Profile API Server¶

The way to profiling api_server performance is similar to the method for profiling throughput. The difference is api_server should be launched successfully before testing.

The profiling script is profile_restful_api.py. Before running it, please install the lmdeploy precompiled package, download the script and the test dataset:

pip install lmdeploy
git clone --depth=1 https://github.com/InternLM/lmdeploy
cd lmdeploy/benchmark
wget https://huggingface.co/datasets/anon8231489123/ShareGPT_Vicuna_unfiltered/resolve/main/ShareGPT_V3_unfiltered_cleaned_split.json

Metrics¶

LMDeploy records the performance metrics like first token latency, token throughput (tokens/s) and request throughput (RPM)

first_token_latency is only reported in the case of streaming inference.

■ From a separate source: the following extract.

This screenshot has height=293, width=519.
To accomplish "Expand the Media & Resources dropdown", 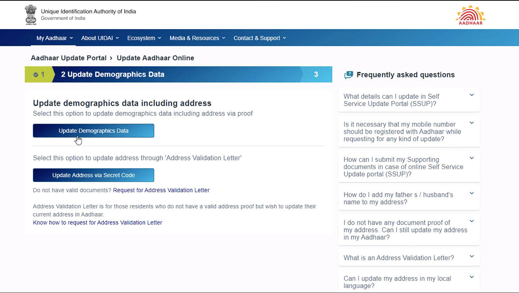I will tap(197, 38).
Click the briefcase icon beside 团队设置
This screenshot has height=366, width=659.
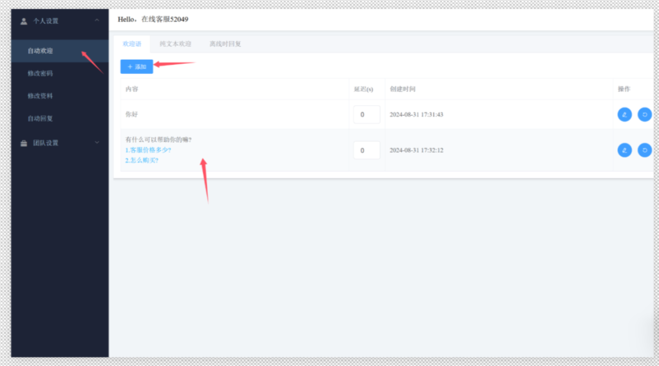24,143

The formula for calculating token throughput is:

$$ TokenThroughput = Number\ of\ generated\ tokens/TotalTime $$

And the formula for calculating request throughput is:

$$ RPM(request\ per\ minute)=Number\ of\ prompts/TotalTime * 60 $$

Total time includes prefill time.

Profile¶

In this section, we take internlm/internlm-7b as an example to show the benchmark procedure.

Launch api_server¶

lmdeploy serve api_server internlm/internlm-7b

If you would like to change the server’s port or other parameters, such as inference engine, max batch size and etc., please run lmdeploy serve api_server -h or read this guide to get the detailed explanation.

Profile¶

python3 profile_restful_api.py http://0.0.0.0:23333 internlm/internlm-7b ./ShareGPT_V3_unfiltered_cleaned_split.json

For detailed argument specification of profile_restful_api.py, such as request concurrency, sampling parameters an so on, please run the help command python3 profile_restful_api.py -h.